Is this a rational aspiration? The overt and covert support to the present government tells us that the space for dissent has shrunk and that protests have become obsolete.

Today, politics is driven purely by divisiveness and hatred. Day after day, TV channels and YouTubers carry out a vicious campaign against Muslims as if they do not deserve to live. Thousands of them are reduced to a life that hangs by a thread in what is the most inhuman treatment meted out to them.

Sadly, the Assamese gentry is led to believe that this is what the Miya Muslims of Bengali origin deserve. Today we have reached a point in this country when asking hard questions from the ruling establishment turns you into a Pakistan sympathiser or an “anti-national”. Never in the past, not even during the Emergency, did we feel this sense of repression that we feel today.

And look at how the law is stood on its head. The Assam chief minister glibly states that only Muslims are being evicted from what is termed as “encroachment” on forest and other categories of lands while the indigenous people can continue to occupy such lands because they are genuine citizens. Does the law allow such discriminatory practices?

In this anti-Muslim atmosphere, even neighbouring states are not spared. The Assam chief minister is hell-bent on bringing to its knees the University of Technology and Management located on the Meghalaya side of the Assam-Meghalaya border simply because its chancellor and founder is a Muslim. Which right-thinking politician will want to bring down an institution merely out of personal pique?

He has large sections of the population backing him. “Under the BJP and Himanta Biswa Sarma, we are seeing visible development,” is their refrain.

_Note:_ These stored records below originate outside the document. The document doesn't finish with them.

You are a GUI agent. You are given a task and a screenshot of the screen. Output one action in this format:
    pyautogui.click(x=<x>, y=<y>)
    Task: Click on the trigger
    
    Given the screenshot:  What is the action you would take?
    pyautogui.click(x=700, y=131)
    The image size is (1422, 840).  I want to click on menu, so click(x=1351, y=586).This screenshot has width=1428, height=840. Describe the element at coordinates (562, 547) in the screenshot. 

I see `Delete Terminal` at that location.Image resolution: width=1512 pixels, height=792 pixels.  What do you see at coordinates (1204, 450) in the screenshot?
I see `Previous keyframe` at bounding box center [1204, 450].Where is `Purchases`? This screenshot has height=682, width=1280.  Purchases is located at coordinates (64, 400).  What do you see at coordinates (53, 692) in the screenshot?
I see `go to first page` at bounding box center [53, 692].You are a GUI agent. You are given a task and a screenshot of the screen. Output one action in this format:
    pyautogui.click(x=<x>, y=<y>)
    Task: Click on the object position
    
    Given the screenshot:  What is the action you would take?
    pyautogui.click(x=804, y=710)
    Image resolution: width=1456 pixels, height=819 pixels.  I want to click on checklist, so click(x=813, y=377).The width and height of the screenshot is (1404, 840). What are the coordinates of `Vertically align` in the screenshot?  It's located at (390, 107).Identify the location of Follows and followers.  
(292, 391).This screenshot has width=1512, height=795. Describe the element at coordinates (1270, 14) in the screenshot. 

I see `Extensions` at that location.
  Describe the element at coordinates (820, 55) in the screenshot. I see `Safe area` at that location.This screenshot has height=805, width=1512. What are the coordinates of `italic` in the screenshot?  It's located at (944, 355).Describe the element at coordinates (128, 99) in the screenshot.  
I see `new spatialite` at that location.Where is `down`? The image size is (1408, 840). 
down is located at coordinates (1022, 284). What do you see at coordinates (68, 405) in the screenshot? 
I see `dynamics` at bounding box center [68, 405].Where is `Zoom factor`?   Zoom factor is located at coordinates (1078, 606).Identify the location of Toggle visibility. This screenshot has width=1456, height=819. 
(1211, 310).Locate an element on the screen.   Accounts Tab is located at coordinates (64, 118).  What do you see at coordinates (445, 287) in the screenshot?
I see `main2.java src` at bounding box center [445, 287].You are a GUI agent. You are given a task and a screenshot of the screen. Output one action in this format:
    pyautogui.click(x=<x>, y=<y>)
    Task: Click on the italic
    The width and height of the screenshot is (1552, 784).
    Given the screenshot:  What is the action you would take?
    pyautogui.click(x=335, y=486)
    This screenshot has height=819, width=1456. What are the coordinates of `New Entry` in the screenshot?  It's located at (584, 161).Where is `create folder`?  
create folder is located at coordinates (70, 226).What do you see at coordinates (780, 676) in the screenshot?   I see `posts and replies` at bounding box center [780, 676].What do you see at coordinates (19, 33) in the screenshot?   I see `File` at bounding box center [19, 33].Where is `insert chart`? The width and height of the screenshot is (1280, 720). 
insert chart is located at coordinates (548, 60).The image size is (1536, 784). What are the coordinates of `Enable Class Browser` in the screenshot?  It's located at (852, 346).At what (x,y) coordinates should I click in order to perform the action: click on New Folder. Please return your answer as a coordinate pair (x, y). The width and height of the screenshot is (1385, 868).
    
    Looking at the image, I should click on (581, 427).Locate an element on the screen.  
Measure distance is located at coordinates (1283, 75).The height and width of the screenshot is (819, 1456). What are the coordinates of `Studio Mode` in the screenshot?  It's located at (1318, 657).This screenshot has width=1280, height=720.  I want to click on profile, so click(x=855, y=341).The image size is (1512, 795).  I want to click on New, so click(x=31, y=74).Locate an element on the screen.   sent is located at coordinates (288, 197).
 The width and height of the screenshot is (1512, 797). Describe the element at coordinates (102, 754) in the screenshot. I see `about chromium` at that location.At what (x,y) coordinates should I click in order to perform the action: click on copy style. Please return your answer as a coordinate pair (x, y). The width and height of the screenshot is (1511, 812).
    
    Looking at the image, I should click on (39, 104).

The question is, development at what cost?

When democracy is at risk, enlightened citizens, intellectuals and civil society are expected to put the brakes and say, “enough is enough.” But there’s a complicit silence here. One wonders what lectures on democracy are being given in colleges and universities in Assam. We need political catharsis before an entire generation forgets the core principles of democracy.

Patricia Mukhim is the editor of The Shillong Times.